**Dataset:**

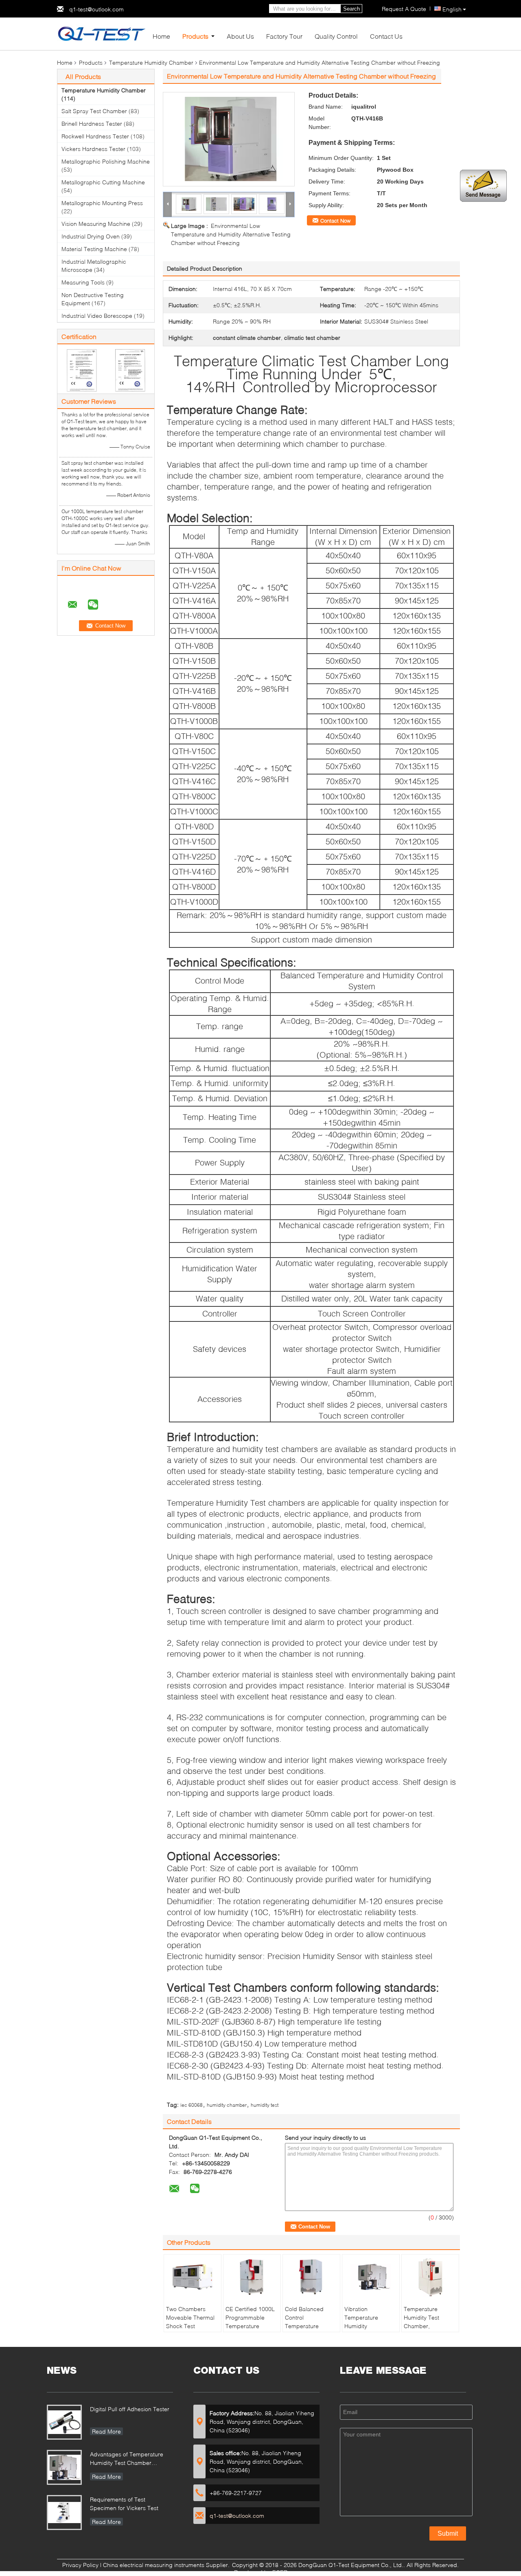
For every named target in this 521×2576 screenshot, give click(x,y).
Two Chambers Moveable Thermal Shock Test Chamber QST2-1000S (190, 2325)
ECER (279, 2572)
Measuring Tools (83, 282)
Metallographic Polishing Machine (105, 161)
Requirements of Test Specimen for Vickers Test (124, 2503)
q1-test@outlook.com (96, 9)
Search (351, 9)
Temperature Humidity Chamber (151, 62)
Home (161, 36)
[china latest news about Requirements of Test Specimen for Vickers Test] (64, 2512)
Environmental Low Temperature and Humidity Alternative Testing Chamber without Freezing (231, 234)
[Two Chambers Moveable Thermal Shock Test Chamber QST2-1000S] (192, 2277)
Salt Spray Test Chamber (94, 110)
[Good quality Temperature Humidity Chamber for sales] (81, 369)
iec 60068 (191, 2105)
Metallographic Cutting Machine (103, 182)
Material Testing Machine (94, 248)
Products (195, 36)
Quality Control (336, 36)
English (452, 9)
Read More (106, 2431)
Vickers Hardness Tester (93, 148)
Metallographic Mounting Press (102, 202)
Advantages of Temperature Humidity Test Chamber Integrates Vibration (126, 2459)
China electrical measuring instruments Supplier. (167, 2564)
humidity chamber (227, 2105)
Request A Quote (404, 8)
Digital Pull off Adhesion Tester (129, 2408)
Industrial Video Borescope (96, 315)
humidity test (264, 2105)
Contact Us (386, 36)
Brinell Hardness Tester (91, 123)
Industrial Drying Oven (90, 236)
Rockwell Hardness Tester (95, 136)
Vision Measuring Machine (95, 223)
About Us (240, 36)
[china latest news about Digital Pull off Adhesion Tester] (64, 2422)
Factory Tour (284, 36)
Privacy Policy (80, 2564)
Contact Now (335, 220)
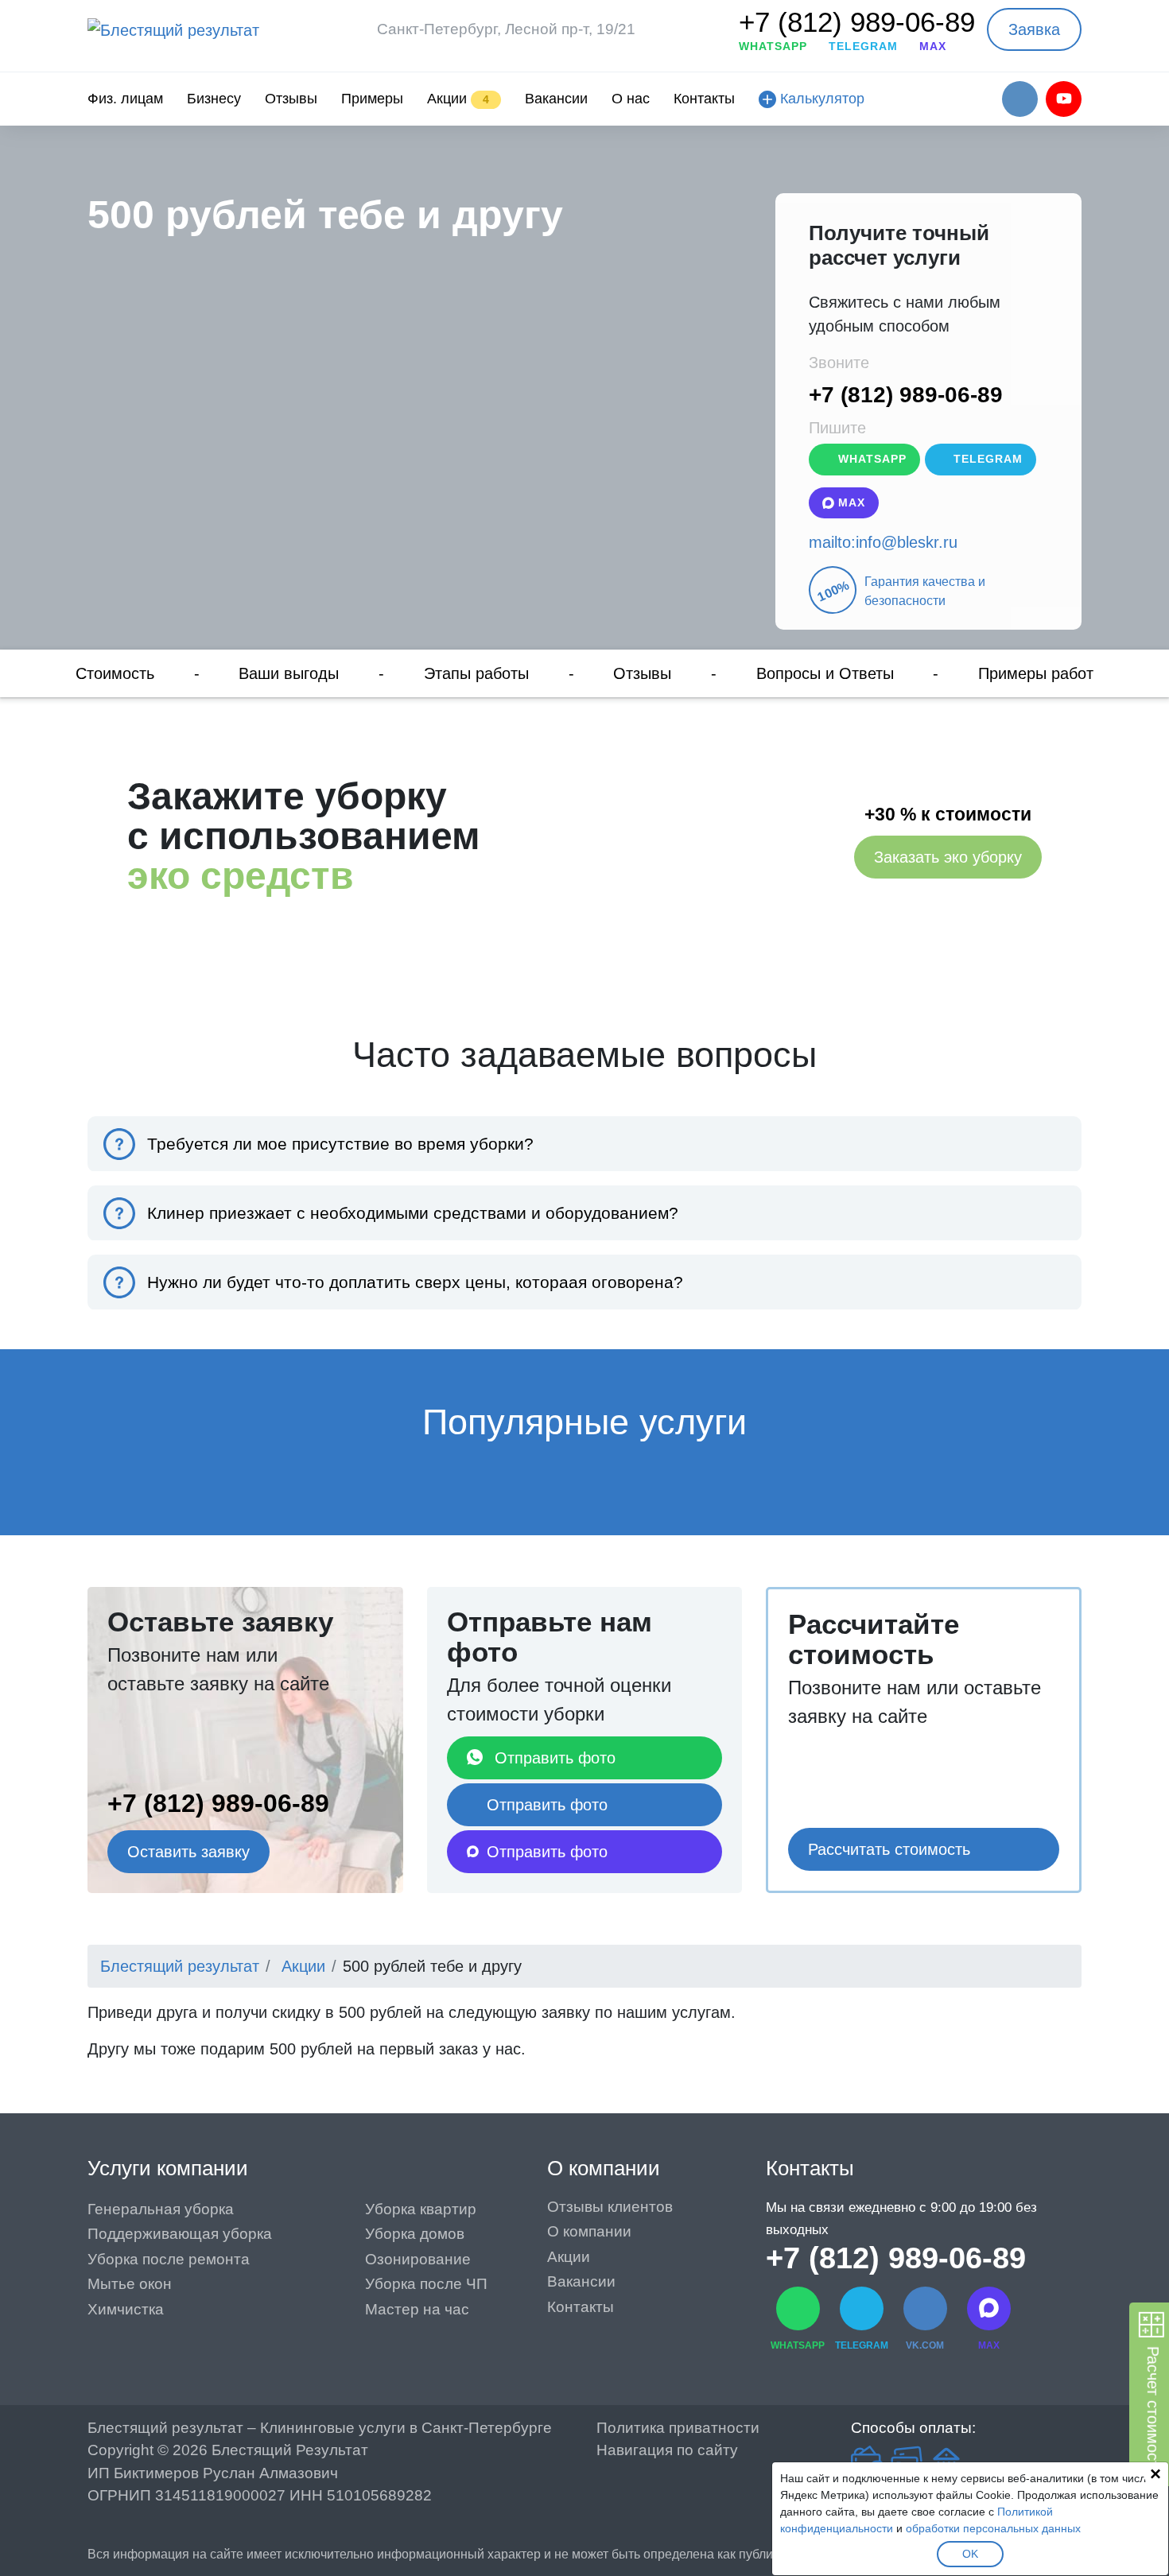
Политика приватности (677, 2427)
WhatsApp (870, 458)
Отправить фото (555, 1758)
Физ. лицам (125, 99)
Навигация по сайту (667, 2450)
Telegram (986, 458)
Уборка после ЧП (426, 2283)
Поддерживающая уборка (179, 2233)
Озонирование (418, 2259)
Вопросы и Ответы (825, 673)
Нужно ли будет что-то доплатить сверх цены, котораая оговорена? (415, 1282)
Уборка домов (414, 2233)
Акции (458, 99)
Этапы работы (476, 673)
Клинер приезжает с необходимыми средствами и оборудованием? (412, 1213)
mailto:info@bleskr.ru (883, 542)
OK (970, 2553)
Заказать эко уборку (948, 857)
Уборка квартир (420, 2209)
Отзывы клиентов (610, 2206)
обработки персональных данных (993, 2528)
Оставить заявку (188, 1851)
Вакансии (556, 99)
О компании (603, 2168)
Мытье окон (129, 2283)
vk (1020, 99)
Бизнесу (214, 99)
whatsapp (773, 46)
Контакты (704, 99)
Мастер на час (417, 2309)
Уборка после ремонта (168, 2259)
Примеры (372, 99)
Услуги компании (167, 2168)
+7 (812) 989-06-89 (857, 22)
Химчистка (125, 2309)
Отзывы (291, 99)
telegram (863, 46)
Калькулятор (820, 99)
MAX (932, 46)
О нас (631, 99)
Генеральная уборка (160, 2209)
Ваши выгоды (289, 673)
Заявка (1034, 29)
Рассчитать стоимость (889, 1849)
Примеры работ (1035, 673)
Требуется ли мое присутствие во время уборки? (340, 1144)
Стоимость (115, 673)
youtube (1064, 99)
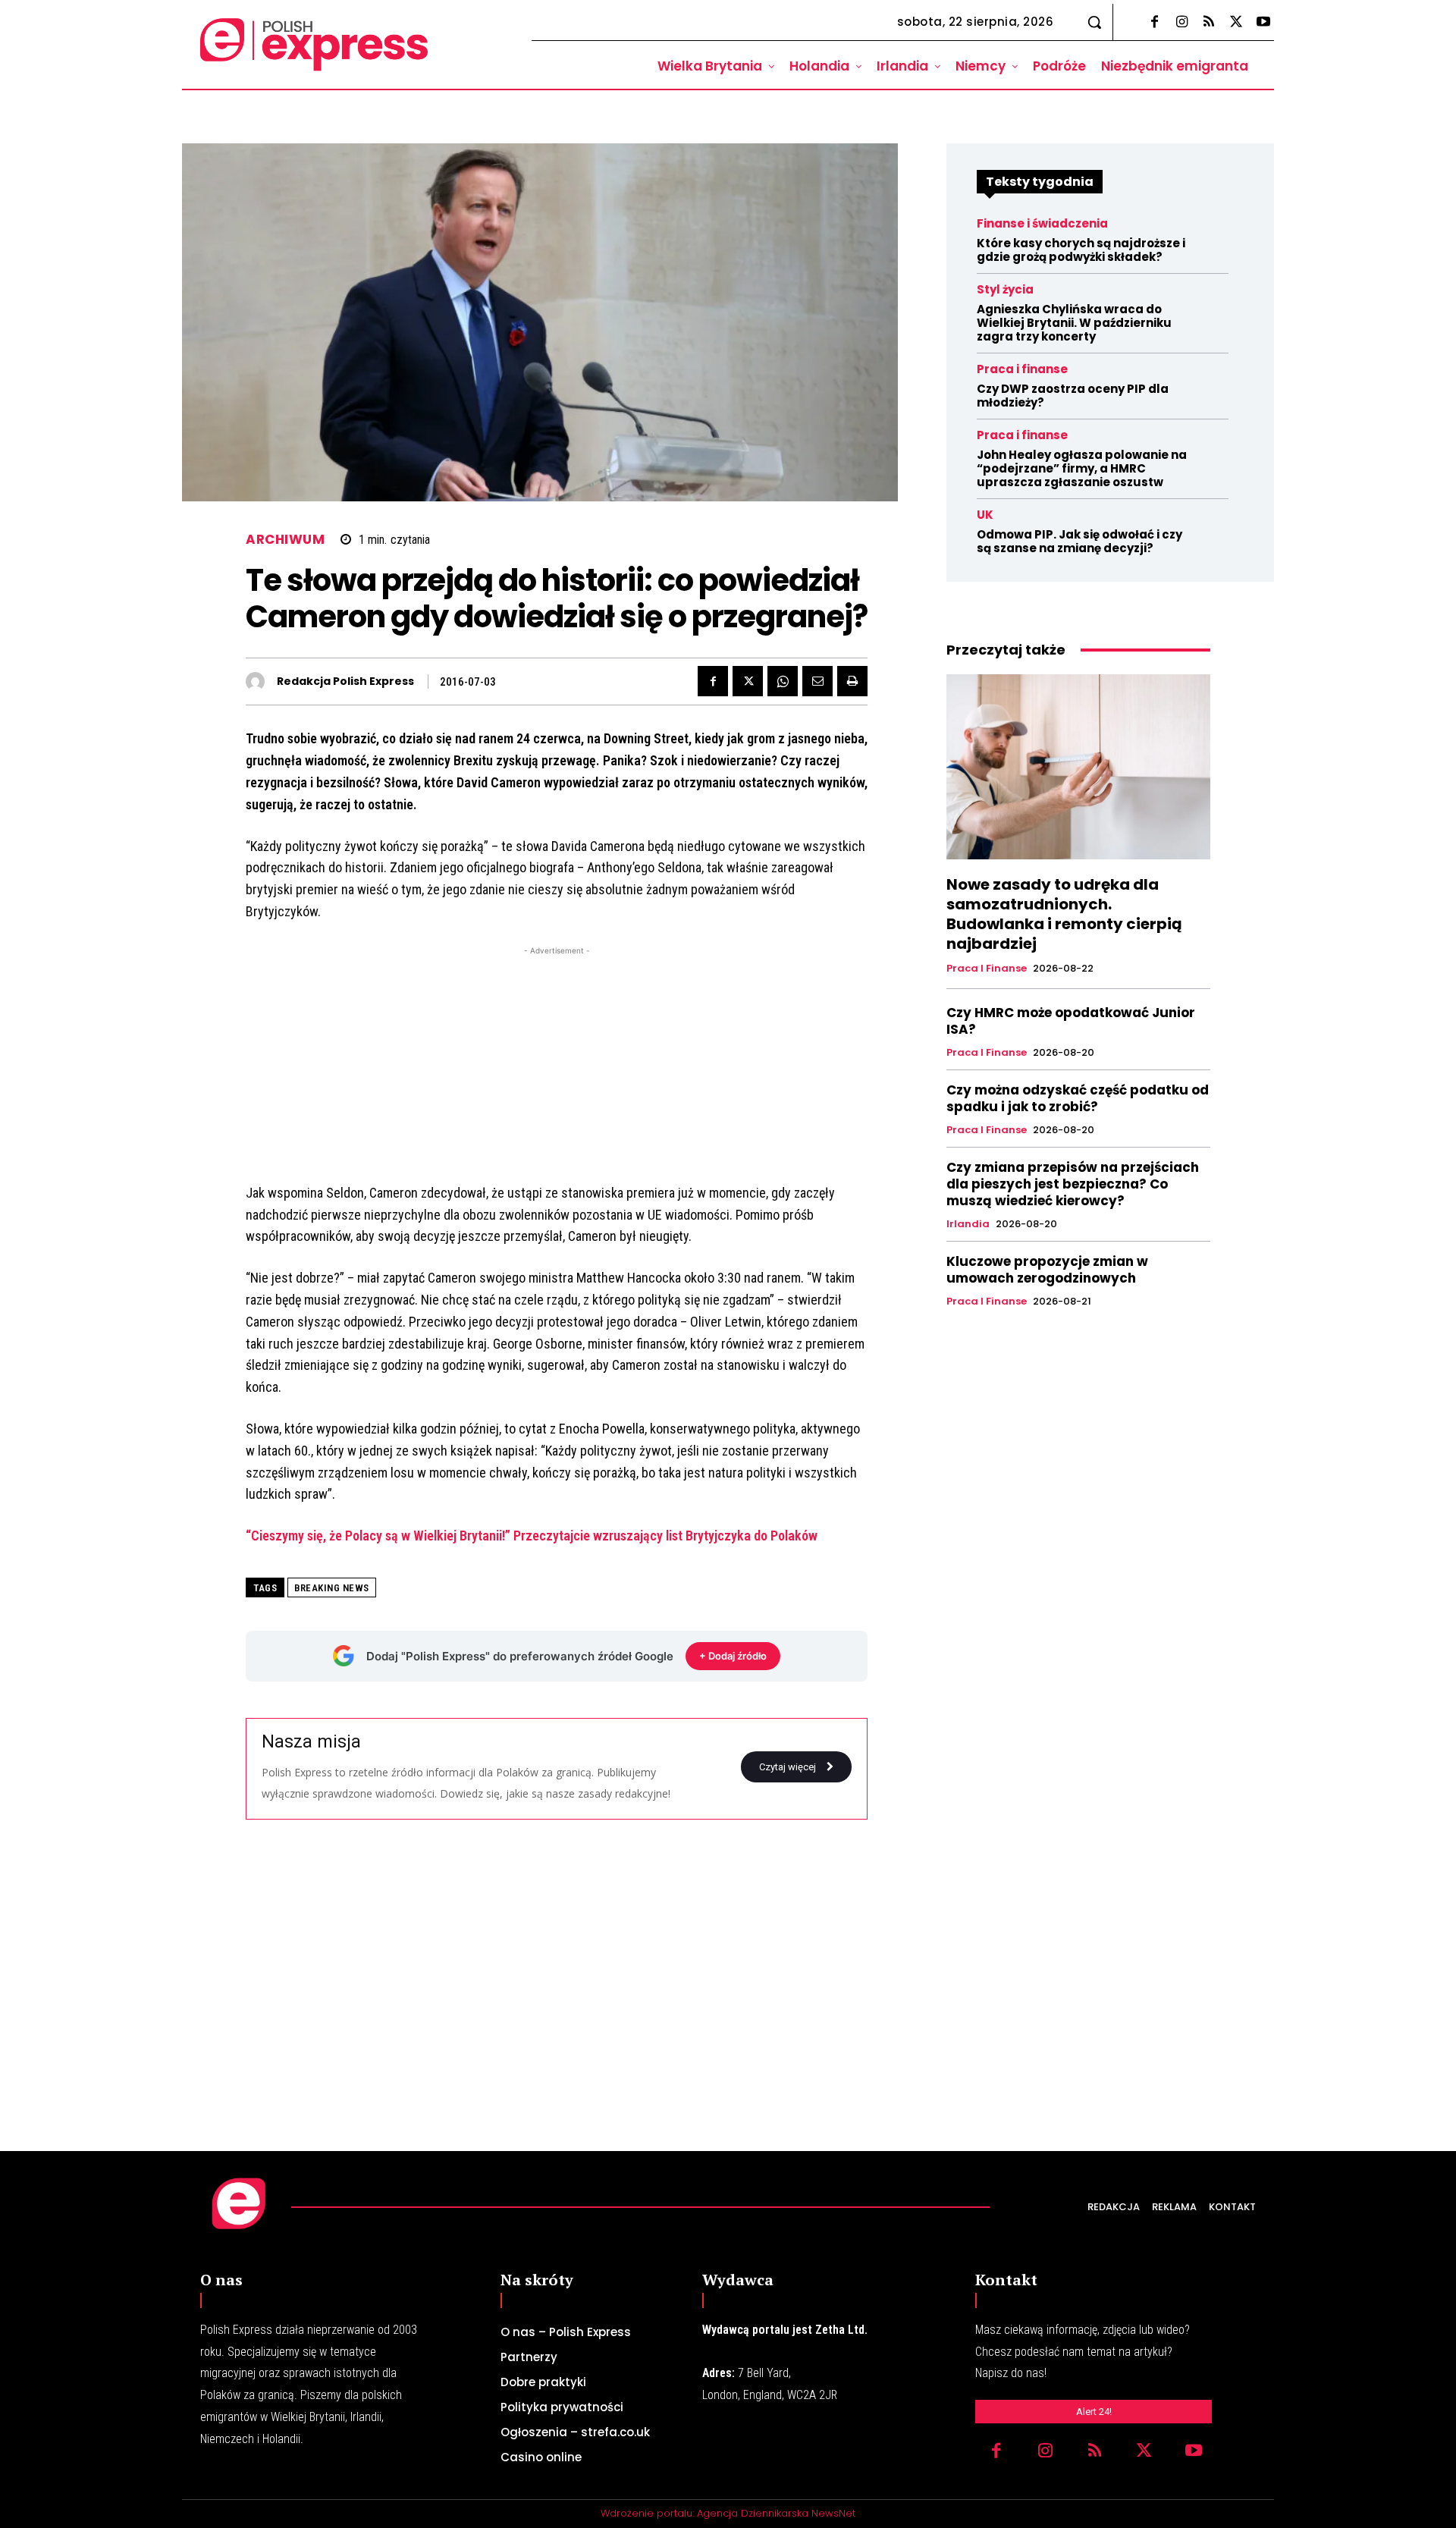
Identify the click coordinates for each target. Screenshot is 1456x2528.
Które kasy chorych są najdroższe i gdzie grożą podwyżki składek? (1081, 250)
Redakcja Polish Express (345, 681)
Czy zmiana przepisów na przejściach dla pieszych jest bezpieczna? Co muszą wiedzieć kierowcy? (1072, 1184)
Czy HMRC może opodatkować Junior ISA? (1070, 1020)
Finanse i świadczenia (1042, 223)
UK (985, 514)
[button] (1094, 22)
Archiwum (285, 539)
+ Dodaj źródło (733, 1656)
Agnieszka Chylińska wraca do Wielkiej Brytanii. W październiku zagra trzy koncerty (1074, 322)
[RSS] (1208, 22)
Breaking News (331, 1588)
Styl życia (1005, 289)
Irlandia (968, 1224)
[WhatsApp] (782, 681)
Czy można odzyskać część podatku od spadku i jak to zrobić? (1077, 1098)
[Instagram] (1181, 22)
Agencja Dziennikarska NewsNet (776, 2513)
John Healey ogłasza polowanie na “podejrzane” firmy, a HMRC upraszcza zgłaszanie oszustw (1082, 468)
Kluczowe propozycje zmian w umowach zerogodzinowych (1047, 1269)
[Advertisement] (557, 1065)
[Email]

**Task statement:**
Which of the lines above include the word "Temperature"? List those lines.

**Worked solution:**
Temperature Humidity Chamber (151, 62)
Environmental Low Temperature and Humidity Alternative Testing Chamber without Freezing (231, 234)
[Good quality Temperature Humidity Chamber for sales] (81, 369)
Advantages of Temperature Humidity Test Chamber Integrates Vibration (126, 2459)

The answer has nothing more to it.